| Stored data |

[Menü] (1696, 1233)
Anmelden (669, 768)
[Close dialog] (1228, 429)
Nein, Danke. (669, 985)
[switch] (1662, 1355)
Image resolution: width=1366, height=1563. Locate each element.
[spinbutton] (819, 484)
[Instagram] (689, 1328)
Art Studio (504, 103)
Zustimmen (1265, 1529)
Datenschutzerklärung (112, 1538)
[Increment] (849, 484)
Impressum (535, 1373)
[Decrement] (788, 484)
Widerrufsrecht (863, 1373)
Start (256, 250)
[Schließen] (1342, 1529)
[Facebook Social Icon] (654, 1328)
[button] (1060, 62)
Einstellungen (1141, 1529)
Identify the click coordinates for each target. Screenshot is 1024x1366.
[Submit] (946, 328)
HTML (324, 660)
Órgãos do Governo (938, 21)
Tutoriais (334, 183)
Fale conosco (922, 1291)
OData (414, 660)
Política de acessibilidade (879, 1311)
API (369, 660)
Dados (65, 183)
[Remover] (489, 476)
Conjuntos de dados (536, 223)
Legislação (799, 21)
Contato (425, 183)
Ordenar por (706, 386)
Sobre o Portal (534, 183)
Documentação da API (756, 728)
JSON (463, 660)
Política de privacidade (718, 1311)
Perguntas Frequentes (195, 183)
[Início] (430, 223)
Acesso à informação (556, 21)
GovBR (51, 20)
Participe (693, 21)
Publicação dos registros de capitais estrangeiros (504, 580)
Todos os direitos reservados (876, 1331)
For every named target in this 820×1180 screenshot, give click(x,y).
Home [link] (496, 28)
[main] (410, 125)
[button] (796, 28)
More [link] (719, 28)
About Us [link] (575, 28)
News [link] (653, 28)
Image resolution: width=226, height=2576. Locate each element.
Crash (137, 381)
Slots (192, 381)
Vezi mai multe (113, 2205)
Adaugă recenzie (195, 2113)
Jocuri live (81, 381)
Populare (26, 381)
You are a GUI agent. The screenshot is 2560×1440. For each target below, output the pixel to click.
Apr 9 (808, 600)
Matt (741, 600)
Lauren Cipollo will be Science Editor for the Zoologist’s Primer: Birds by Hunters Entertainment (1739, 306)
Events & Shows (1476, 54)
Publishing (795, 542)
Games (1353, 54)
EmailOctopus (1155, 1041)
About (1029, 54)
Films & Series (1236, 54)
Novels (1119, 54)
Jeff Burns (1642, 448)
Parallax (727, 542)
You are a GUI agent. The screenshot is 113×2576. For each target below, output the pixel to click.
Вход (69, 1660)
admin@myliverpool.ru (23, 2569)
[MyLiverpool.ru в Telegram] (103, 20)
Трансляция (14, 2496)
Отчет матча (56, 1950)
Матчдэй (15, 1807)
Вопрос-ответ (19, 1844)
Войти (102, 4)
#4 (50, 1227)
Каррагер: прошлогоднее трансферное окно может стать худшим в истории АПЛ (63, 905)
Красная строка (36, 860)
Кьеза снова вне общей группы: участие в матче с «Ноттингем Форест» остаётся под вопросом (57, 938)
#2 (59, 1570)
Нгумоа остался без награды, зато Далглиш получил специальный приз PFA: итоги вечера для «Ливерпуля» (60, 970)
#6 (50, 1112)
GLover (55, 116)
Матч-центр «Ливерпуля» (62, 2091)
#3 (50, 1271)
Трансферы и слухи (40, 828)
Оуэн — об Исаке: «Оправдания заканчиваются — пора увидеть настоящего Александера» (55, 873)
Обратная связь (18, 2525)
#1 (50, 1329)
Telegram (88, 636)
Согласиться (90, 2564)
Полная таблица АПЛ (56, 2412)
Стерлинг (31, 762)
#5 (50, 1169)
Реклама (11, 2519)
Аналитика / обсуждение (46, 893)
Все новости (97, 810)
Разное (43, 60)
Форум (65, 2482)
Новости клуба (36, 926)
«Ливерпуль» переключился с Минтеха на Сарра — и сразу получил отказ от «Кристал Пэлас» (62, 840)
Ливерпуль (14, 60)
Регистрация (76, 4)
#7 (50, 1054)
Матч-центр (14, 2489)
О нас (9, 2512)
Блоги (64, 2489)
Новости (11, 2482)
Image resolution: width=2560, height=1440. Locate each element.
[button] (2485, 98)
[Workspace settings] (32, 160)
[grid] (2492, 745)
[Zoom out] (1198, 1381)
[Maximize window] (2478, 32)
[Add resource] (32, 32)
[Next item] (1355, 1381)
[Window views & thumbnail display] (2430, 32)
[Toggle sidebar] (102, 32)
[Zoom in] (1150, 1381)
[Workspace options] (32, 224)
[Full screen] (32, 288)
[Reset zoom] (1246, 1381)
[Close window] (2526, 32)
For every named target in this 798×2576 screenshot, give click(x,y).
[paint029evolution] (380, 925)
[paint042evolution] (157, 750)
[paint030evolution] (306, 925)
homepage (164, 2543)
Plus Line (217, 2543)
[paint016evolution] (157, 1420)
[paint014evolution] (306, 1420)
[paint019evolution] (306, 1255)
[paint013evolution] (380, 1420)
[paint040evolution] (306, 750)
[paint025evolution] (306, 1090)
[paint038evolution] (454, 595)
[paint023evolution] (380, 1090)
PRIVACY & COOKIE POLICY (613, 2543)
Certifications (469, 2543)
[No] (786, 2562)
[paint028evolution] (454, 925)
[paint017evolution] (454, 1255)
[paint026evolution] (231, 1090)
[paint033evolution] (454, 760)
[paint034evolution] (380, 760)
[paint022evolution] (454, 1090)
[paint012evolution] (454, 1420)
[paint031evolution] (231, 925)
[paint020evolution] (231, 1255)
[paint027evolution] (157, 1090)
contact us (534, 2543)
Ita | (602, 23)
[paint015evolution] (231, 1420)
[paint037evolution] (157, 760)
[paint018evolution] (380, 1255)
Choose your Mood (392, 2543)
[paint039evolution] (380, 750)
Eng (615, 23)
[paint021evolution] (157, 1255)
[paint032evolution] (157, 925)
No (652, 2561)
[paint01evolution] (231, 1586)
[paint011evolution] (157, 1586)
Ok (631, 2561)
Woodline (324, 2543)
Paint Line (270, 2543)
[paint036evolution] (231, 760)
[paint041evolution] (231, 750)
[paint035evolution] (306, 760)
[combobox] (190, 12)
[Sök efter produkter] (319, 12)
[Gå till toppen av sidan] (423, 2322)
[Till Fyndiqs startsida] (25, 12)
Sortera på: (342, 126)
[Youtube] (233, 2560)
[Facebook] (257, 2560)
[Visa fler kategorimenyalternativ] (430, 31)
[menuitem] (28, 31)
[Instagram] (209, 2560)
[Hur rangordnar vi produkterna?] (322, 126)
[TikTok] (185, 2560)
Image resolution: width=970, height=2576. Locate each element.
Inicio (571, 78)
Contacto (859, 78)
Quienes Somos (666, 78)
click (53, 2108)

| TASK TO CARRY OUT |
From the records above, copy each line where the word "Ливерпуль" can be found.

| RESPONSE TO THIS TASK |
«Ливерпуль» переключился с Минтеха на Сарра — и сразу получил отказ от «Кристал Пэлас» (62, 840)
Ливерпуль (14, 60)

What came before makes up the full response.